Output only the stretch of the listing that starts at the line containing "September 2021 (459, 1309)" and ends at the line containing "WordPress.org (457, 2516)", reproduced exactly with both ends.

→ **AVAILABLE RECORDS**
- Opening Delimiter -
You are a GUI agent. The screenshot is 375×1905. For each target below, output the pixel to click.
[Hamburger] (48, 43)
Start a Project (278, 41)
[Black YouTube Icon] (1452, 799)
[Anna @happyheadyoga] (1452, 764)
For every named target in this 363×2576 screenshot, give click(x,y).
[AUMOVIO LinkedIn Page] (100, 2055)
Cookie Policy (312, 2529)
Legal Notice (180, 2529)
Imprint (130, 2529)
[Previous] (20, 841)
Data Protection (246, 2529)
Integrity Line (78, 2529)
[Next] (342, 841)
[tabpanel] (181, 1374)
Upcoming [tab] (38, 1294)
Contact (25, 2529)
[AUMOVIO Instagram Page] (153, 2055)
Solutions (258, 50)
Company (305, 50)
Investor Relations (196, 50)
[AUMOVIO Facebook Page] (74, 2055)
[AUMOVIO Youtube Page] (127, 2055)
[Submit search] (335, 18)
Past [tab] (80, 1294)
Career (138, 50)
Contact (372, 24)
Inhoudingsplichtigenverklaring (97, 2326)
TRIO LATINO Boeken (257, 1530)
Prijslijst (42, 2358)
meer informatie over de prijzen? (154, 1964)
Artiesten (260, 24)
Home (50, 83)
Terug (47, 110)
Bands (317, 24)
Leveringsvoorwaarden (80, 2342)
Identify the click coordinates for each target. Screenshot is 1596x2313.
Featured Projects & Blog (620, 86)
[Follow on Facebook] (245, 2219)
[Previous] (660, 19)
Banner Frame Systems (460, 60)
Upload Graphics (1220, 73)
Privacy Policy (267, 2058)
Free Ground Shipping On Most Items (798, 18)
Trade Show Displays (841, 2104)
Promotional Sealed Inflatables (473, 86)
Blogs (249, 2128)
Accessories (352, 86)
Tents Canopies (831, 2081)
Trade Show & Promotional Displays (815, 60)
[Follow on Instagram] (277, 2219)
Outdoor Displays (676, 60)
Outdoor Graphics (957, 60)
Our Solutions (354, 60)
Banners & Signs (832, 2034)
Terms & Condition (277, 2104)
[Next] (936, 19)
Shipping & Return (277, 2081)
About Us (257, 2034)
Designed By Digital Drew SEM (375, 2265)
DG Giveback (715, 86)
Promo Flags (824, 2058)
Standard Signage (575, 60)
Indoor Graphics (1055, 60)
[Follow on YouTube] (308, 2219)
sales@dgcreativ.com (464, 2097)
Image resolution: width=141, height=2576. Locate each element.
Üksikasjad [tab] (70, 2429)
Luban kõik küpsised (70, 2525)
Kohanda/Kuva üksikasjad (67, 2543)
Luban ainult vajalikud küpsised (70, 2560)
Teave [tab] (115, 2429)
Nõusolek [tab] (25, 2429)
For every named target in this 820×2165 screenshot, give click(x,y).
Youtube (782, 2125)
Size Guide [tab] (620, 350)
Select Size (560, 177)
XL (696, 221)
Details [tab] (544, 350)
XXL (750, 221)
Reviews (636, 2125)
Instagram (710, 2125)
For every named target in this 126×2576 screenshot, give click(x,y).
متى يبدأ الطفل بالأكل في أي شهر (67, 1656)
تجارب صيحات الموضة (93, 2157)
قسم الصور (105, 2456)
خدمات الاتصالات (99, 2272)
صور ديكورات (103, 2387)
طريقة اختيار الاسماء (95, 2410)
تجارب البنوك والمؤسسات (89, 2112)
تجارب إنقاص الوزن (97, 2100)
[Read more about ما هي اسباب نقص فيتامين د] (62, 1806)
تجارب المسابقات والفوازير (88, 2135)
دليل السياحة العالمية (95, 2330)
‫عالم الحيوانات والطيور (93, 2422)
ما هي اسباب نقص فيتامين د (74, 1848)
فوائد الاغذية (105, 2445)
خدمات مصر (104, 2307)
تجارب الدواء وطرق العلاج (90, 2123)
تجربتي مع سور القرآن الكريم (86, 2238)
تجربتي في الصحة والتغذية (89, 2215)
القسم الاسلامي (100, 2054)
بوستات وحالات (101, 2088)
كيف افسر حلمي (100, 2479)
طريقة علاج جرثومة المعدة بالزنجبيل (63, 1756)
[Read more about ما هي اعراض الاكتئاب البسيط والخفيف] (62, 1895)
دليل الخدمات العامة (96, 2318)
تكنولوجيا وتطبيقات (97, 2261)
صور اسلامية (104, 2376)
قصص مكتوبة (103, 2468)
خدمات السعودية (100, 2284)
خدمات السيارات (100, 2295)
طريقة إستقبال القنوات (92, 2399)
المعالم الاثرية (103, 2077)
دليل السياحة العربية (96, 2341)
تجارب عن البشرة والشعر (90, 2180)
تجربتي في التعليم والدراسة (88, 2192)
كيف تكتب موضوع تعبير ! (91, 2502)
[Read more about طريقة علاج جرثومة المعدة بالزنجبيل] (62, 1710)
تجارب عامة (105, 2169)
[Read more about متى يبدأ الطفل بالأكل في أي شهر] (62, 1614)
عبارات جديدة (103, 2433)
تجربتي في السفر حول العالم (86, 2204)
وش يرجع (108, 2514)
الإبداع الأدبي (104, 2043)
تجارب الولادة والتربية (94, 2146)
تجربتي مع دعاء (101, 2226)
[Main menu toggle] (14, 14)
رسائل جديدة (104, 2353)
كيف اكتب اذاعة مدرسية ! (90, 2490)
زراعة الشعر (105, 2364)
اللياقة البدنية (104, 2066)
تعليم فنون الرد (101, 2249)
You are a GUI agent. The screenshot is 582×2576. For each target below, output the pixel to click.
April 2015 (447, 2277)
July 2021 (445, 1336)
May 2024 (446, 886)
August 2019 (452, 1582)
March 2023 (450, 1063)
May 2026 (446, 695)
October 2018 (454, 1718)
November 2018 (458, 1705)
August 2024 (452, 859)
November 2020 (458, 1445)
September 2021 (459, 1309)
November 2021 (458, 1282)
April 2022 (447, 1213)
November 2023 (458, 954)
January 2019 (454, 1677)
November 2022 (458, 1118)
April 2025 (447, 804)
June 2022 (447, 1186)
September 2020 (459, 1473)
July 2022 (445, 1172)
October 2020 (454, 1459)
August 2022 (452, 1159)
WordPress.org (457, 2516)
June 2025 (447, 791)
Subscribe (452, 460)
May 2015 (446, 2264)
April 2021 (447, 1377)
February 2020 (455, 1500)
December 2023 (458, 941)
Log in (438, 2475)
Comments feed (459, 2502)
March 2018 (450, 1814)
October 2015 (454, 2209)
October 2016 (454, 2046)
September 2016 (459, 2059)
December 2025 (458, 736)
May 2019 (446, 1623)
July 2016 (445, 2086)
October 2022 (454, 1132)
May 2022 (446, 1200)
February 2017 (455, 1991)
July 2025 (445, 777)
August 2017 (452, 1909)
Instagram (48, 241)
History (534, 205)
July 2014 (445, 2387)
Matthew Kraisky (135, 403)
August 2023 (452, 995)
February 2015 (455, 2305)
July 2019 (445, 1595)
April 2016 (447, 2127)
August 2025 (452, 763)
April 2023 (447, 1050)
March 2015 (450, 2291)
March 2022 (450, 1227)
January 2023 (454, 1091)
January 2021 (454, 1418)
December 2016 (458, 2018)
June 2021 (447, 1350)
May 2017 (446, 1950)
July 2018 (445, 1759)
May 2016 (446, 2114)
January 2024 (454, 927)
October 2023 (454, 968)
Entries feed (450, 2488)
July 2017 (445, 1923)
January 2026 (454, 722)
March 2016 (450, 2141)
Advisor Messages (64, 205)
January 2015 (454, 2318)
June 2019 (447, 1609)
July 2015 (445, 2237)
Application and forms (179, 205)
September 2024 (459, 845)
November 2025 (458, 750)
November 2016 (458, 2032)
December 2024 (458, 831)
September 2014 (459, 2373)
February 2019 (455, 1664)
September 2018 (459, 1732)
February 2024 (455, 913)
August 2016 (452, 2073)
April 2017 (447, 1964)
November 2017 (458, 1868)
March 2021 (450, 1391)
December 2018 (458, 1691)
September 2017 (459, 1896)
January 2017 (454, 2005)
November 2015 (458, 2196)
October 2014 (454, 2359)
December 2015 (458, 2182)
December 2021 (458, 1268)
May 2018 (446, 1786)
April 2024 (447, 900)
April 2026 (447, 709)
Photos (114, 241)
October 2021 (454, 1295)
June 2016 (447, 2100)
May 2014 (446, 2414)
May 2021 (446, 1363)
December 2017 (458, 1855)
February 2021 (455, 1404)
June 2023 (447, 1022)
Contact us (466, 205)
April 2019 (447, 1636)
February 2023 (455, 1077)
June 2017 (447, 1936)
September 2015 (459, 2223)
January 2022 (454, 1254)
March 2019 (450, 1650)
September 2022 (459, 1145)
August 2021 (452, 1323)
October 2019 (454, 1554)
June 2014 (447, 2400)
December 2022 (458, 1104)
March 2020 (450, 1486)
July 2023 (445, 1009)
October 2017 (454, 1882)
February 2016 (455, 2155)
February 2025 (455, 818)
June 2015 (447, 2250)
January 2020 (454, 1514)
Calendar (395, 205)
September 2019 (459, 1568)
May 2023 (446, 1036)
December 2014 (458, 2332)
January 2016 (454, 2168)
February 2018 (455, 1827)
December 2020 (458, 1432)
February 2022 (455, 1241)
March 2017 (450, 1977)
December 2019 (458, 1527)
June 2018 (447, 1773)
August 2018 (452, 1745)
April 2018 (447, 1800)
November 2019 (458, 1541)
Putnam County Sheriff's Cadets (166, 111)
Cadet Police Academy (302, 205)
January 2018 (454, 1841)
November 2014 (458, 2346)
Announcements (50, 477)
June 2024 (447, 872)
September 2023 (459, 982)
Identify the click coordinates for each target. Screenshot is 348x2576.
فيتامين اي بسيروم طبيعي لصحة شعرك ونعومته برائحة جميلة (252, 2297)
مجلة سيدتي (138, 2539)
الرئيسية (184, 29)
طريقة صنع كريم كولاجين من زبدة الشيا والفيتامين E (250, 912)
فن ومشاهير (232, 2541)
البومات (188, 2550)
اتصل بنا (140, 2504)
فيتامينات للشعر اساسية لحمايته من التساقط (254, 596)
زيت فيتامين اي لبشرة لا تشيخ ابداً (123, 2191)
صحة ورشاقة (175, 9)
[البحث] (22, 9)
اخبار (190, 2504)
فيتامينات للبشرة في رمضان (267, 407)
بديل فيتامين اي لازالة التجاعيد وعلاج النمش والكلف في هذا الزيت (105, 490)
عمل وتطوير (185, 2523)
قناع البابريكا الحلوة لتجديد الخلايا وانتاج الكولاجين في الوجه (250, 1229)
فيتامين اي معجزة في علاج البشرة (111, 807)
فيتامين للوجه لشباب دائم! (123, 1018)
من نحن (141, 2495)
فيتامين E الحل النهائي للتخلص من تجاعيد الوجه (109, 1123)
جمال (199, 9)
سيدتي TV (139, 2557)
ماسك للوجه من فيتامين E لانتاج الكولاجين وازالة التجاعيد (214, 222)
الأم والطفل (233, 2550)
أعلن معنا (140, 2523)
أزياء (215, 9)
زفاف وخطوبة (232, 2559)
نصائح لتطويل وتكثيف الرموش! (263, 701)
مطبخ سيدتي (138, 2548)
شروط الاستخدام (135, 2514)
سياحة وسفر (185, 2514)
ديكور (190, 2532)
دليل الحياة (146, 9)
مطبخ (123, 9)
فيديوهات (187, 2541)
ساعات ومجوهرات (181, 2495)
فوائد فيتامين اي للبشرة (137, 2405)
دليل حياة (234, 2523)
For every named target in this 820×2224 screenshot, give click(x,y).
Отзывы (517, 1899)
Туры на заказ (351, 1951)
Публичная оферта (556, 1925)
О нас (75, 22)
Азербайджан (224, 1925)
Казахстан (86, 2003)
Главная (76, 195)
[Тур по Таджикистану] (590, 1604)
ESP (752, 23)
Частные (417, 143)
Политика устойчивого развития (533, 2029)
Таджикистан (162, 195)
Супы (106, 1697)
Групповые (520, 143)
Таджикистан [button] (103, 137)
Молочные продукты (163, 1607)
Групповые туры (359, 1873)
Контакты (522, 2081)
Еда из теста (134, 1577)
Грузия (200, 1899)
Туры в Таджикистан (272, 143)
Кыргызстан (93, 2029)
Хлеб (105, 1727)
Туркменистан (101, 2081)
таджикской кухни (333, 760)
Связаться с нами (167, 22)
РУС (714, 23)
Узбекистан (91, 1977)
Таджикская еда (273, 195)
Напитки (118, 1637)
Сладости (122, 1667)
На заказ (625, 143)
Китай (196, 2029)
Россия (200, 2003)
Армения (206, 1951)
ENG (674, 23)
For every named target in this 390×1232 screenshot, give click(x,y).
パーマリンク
- Closing Delimiter -
→ **EXPECTED OUTPUT**
September 2021 (459, 1309)
November 2021 (458, 1282)
April 2022 (447, 1213)
November 2023 (458, 954)
January 2019 (454, 1677)
November 2022 (458, 1118)
April 2025 (447, 804)
June 2022 (447, 1186)
September 2020 (459, 1473)
July 2022 (445, 1172)
October 2020 (454, 1459)
August 2022 (452, 1159)
WordPress.org (457, 2516)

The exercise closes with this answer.